### About this task
Each line from the one containing "Screen dimensions: 1597x872" to the end of the material below is to be restated exactly, with pictures skipped.
(Study material begins)
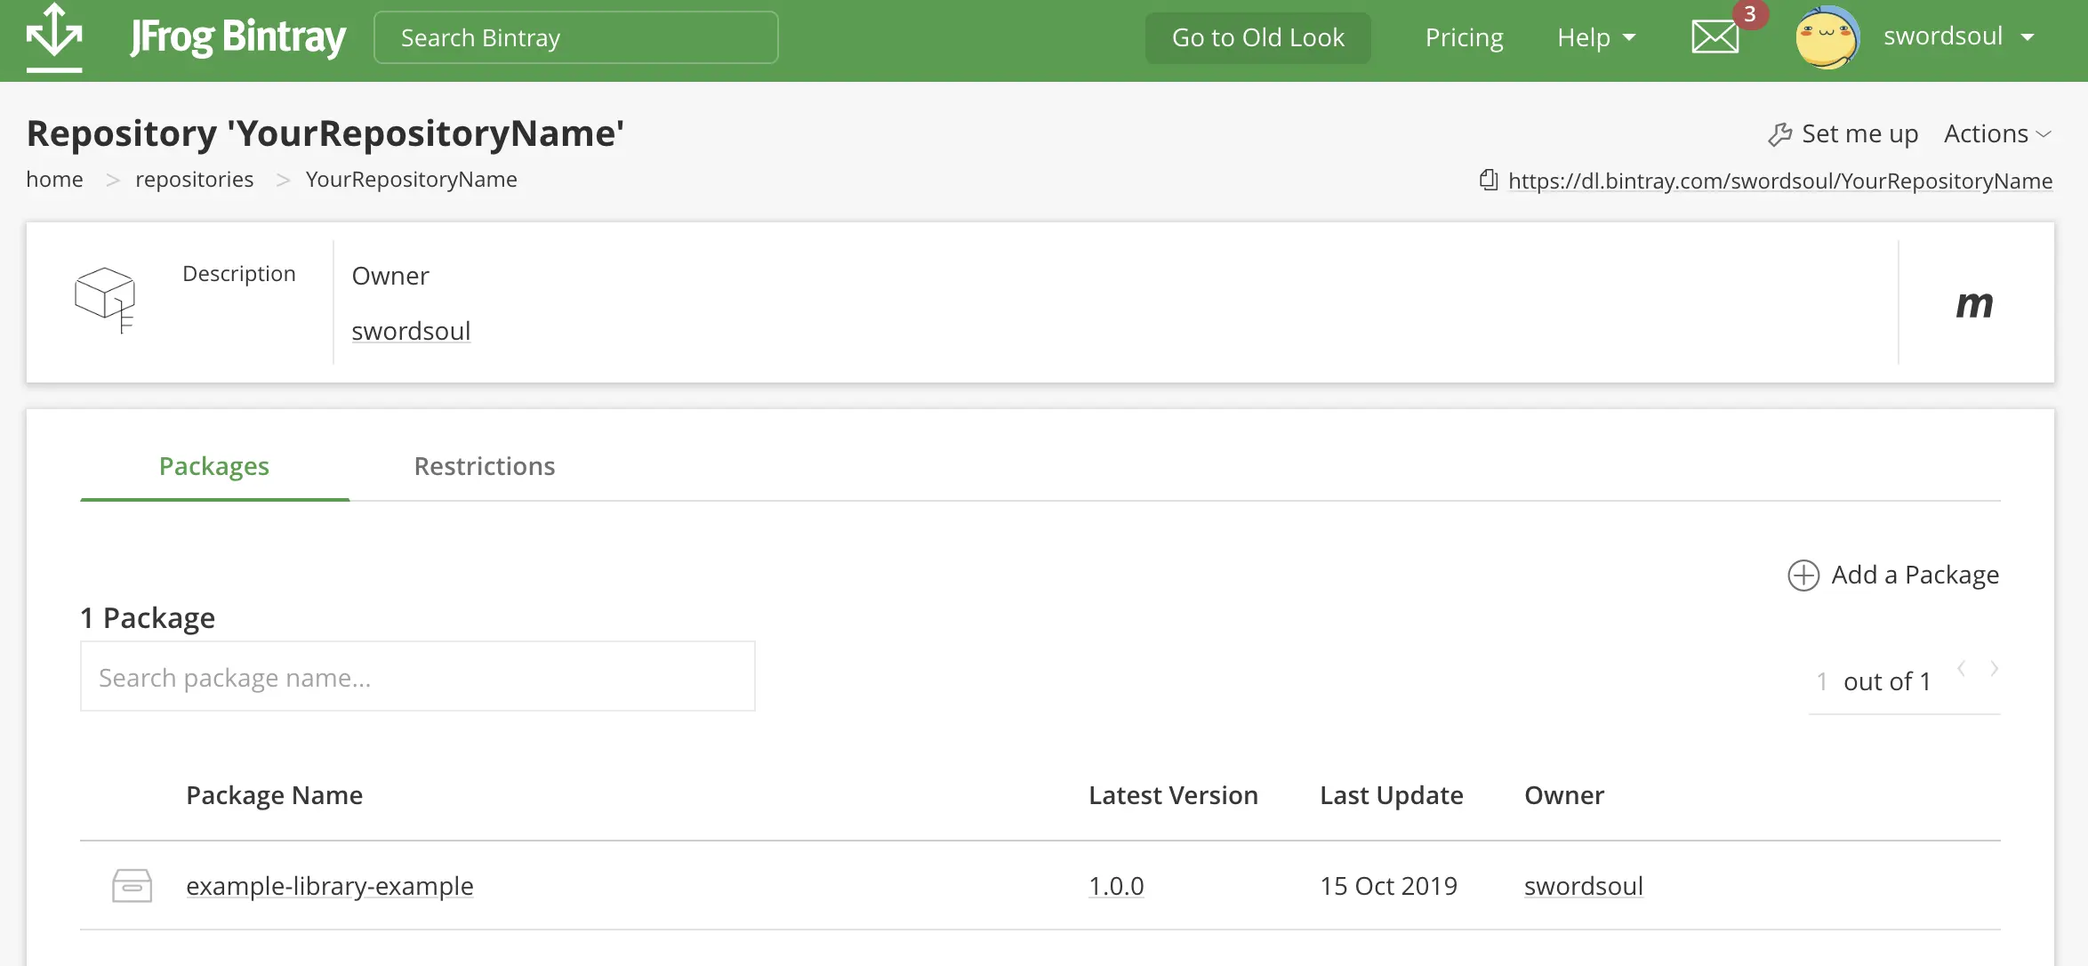
Task: Click the Search Bintray field
Action: [575, 37]
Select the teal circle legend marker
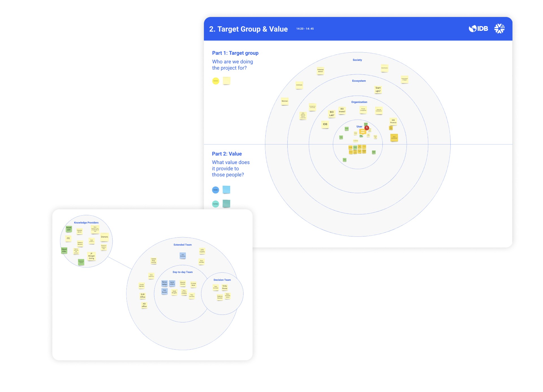Viewport: 543px width, 392px height. pyautogui.click(x=216, y=204)
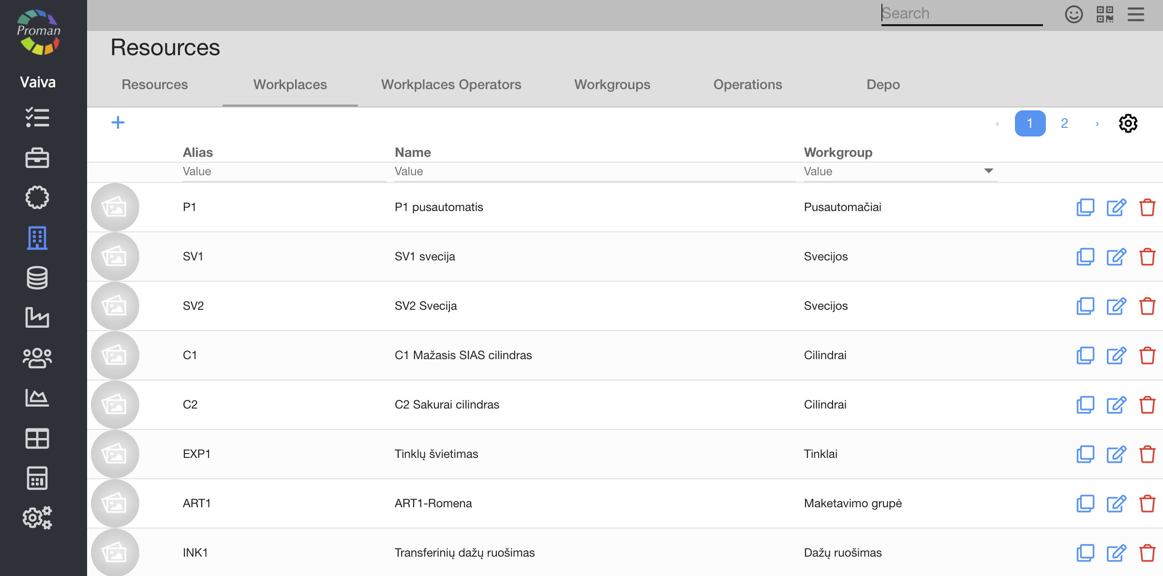The image size is (1163, 576).
Task: Click the blue plus add workplace icon
Action: [118, 122]
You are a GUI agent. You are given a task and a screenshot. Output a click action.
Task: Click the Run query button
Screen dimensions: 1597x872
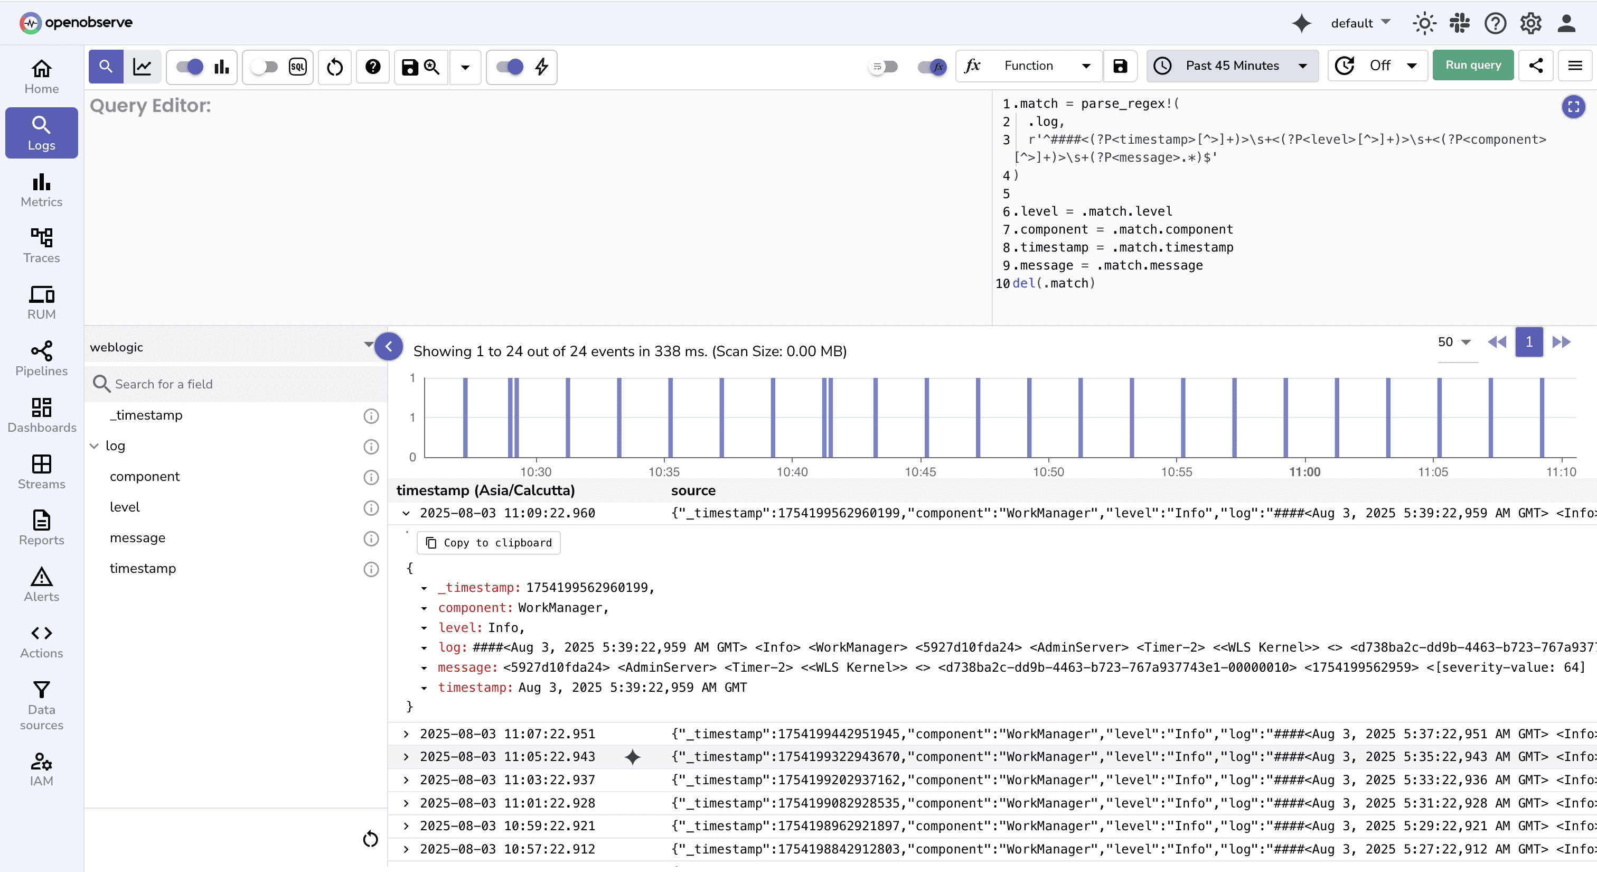point(1473,65)
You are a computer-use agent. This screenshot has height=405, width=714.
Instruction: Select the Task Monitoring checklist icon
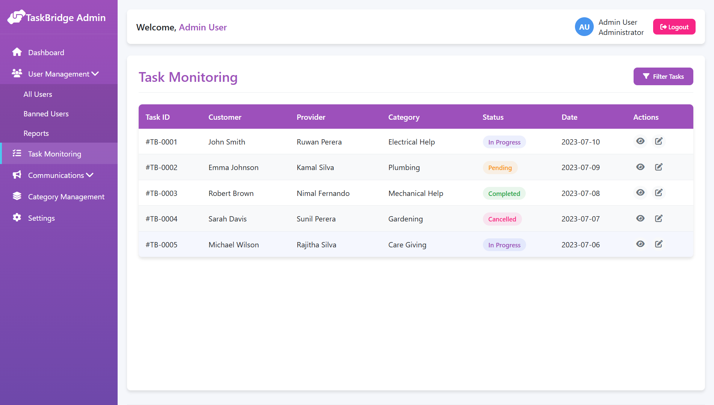(17, 154)
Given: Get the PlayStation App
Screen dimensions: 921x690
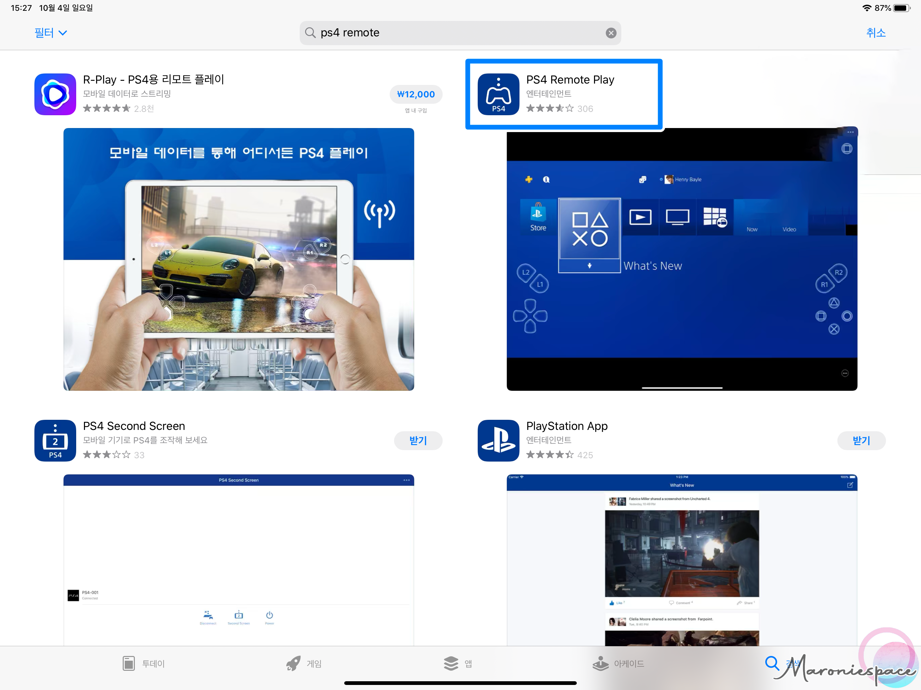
(Study material ends)
### Exercise answer
Screen dimensions: 1597x872
point(1473,65)
You are a computer-use agent. This screenshot has height=405, width=714.
Instruction: Select the Task Monitoring checklist icon
(17, 154)
Given: Get the PlayStation App
Screen dimensions: 921x690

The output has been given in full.